Sfortunatamente molte sostanze non sono direttamente mutagene, ma lo diventano quando sono trasformate nell’organismo: molto spesso lo spezzarsi di queste sostanze in componenti più semplici avviene nel fegato e da luogo a sostanze direttamente mutagene. Per risolvere questa difficoltà veggono aggiunti estatti epatici di ratto allo scopo di far effettuare alcune delle reazione chimiche che normalmente si svolgono nel fegato.
Si tratta di un test approssimativo (un 5-10 per cento di sostanze note come cangerogene risultano innocue secondo questo test), che può essere effettuato con poca spesa e in poco tempo. Il test di Ames è risultato molto utile per eliminare tante sostanze cancerogene in circolazione, ma è chiaramente insufficiente.

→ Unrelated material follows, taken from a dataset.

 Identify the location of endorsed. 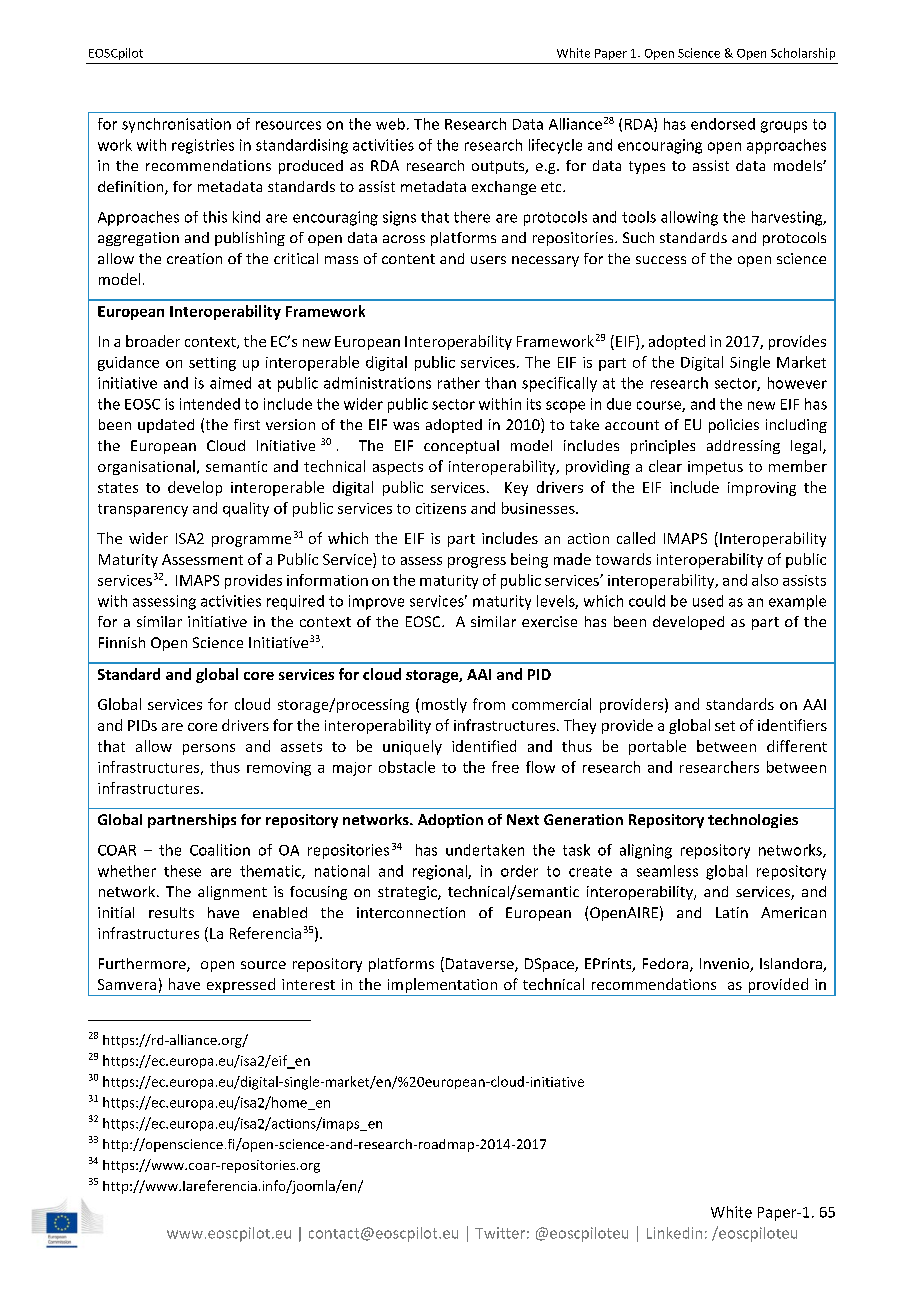
(723, 124).
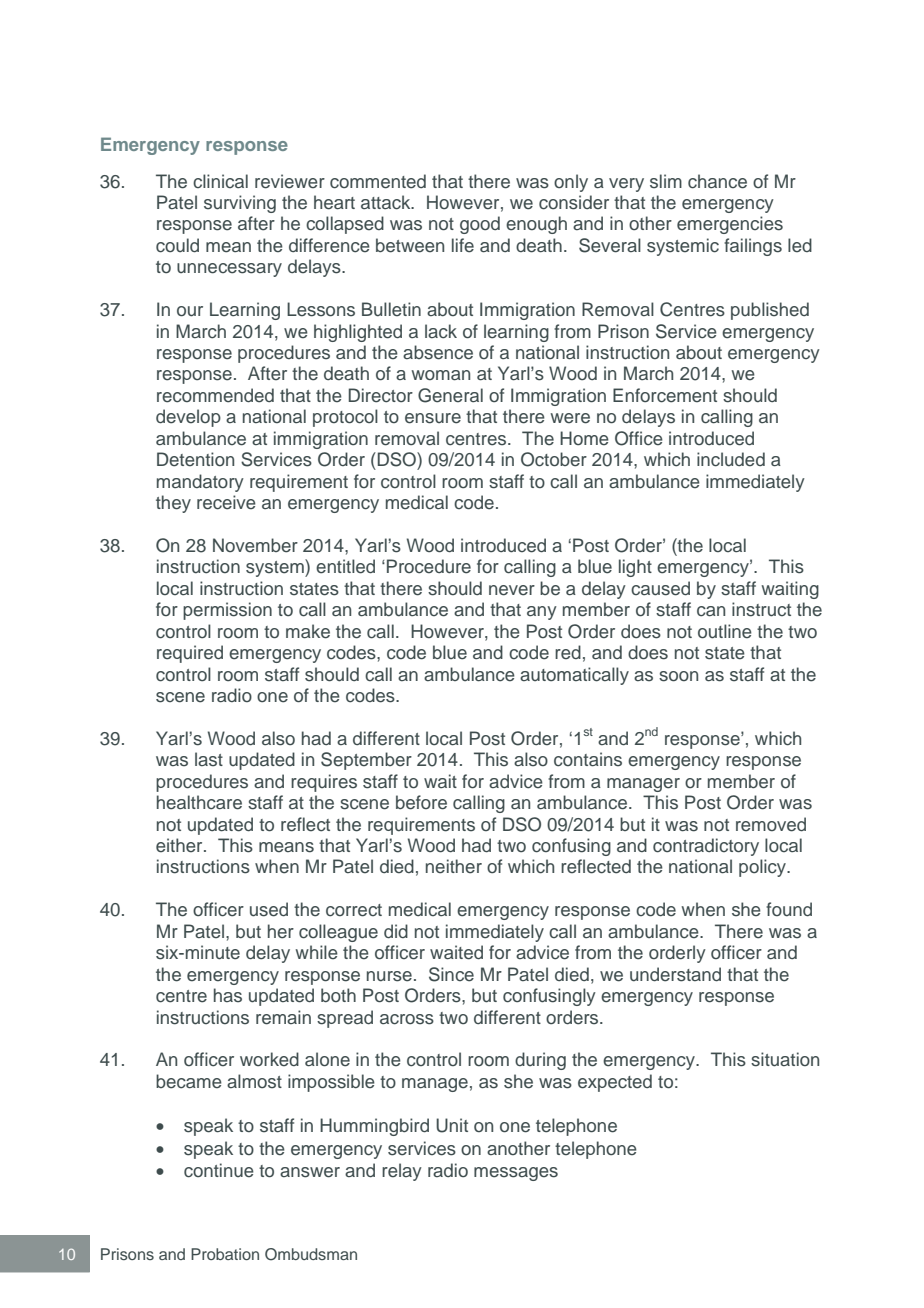 The image size is (924, 1308). I want to click on last, so click(209, 759).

Non è facile trovare una soluzione a questo problema; se si decidesse tuttavia di dare la priorità all’eliminazione delle sostanze cancerogene (il che comporterebbe una diminuzione sostanziale dei casi di tumori) sarebbe necessario mettere sotto controllo strettissimo tutta l’industria chimica e ristrutturare buona parte dell’agricoltura che si basa pesantemente sull’uso di sostanze assai dubbie: inoltre l’impossibilità pratica di determinare la cangerogenicità di tutte le nuove sostanze che verranno immesse in circolo nel futuro (è già un’impresa disperata esaminare quelle attualmente esitenti) suggerisce che l’unica possibilità sia una moratoria abbastanza stretta per l’introduzione di nuove sostanze chimiche.
Le forze economiche che si opporrebbero ad un’operazione di questo tipo hanno una preponderanza schiacciante: basti pensare che un provvedimento minimale come l’eliminazione di tutti i coloranti chimici dagli alimenti sembra essere qualcosa di inconcepibile. Tuttavia la battaglia per l’elimanazione delle sostanze cangerogene ha alla lunga un’importanza uguale, se non maggiore, di quella contro il nucleare, per quanto riguarda gli effetti sulla vita di tutti i giorni. Si tratta di una lunga battaglia, non facile a vincersi, e il primo passo consiste nel convencersi che quando si tratta di sostanze cancerogene e mutagene, non esiste una dose minima innocua, ma “ogni dose è un’overdose”.